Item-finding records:
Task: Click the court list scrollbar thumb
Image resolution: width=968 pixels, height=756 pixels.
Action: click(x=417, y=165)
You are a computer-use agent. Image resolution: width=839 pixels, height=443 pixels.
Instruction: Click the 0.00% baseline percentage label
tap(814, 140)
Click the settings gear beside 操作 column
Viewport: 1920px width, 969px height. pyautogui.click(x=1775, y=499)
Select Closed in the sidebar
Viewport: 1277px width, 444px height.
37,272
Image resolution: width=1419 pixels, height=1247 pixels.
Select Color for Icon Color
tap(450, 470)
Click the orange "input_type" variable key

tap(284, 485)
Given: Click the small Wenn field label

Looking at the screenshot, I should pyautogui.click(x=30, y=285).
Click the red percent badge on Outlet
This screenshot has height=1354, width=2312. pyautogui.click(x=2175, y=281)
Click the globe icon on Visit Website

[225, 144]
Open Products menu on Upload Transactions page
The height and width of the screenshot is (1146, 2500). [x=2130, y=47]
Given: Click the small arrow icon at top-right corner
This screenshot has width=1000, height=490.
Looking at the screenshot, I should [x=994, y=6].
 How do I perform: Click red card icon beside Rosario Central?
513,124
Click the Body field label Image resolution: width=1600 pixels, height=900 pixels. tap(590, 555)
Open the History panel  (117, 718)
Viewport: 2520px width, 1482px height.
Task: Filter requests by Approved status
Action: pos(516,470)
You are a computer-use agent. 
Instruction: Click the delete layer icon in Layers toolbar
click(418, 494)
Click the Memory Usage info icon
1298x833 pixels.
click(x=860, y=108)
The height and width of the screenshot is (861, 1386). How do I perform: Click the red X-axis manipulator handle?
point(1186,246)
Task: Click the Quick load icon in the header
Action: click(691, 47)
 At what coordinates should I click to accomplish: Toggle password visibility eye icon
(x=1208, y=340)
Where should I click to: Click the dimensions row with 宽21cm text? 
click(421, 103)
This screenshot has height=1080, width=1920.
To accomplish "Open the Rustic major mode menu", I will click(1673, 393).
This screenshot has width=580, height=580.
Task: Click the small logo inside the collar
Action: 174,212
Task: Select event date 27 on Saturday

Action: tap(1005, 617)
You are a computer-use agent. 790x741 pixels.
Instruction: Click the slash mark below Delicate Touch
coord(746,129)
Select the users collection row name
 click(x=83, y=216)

CHALLENGE - Please rewrite the records above with every "computer-use agent" renamed to "desktop assistant", leaving everything else unchanged.

RESPONSE FOR THIS EXERCISE -
Task: Click the court list scrollbar thumb
Image resolution: width=968 pixels, height=756 pixels.
Action: click(x=417, y=165)
You are a desktop assistant. Image resolution: width=839 pixels, height=443 pixels.
Instruction: Click the 0.00% baseline percentage label
tap(814, 140)
Click the settings gear beside 操作 column
Viewport: 1920px width, 969px height. pyautogui.click(x=1775, y=499)
Select Closed in the sidebar
Viewport: 1277px width, 444px height.
37,272
Image resolution: width=1419 pixels, height=1247 pixels.
Select Color for Icon Color
tap(450, 470)
Click the orange "input_type" variable key

tap(284, 485)
Given: Click the small Wenn field label

Looking at the screenshot, I should pyautogui.click(x=30, y=285).
Click the red percent badge on Outlet
This screenshot has height=1354, width=2312. pyautogui.click(x=2175, y=281)
Click the globe icon on Visit Website

[225, 144]
Open Products menu on Upload Transactions page
The height and width of the screenshot is (1146, 2500). [x=2130, y=47]
Given: Click the small arrow icon at top-right corner
This screenshot has width=1000, height=490.
Looking at the screenshot, I should [x=994, y=6].
 How do I perform: Click red card icon beside Rosario Central?
513,124
Click the Body field label Image resolution: width=1600 pixels, height=900 pixels. tap(590, 555)
Open the History panel  (117, 718)
Viewport: 2520px width, 1482px height.
Task: Filter requests by Approved status
Action: pos(516,470)
You are a desktop assistant. 
Instruction: Click the delete layer icon in Layers toolbar
click(418, 494)
Click the Memory Usage info icon
1298x833 pixels.
click(x=860, y=108)
The height and width of the screenshot is (861, 1386). How do I perform: Click the red X-axis manipulator handle?
point(1186,246)
Task: Click the Quick load icon in the header
Action: click(691, 47)
 At what coordinates should I click to accomplish: Toggle password visibility eye icon
(x=1208, y=340)
Where should I click to: Click the dimensions row with 宽21cm text? 
click(421, 103)
This screenshot has height=1080, width=1920.
To accomplish "Open the Rustic major mode menu", I will click(1673, 393).
This screenshot has width=580, height=580.
Task: Click the small logo inside the collar
Action: 174,212
Task: Select event date 27 on Saturday

Action: tap(1005, 617)
You are a desktop assistant. 790x741 pixels.
Instruction: Click the slash mark below Delicate Touch
coord(746,129)
Select the users collection row name
 click(x=83, y=216)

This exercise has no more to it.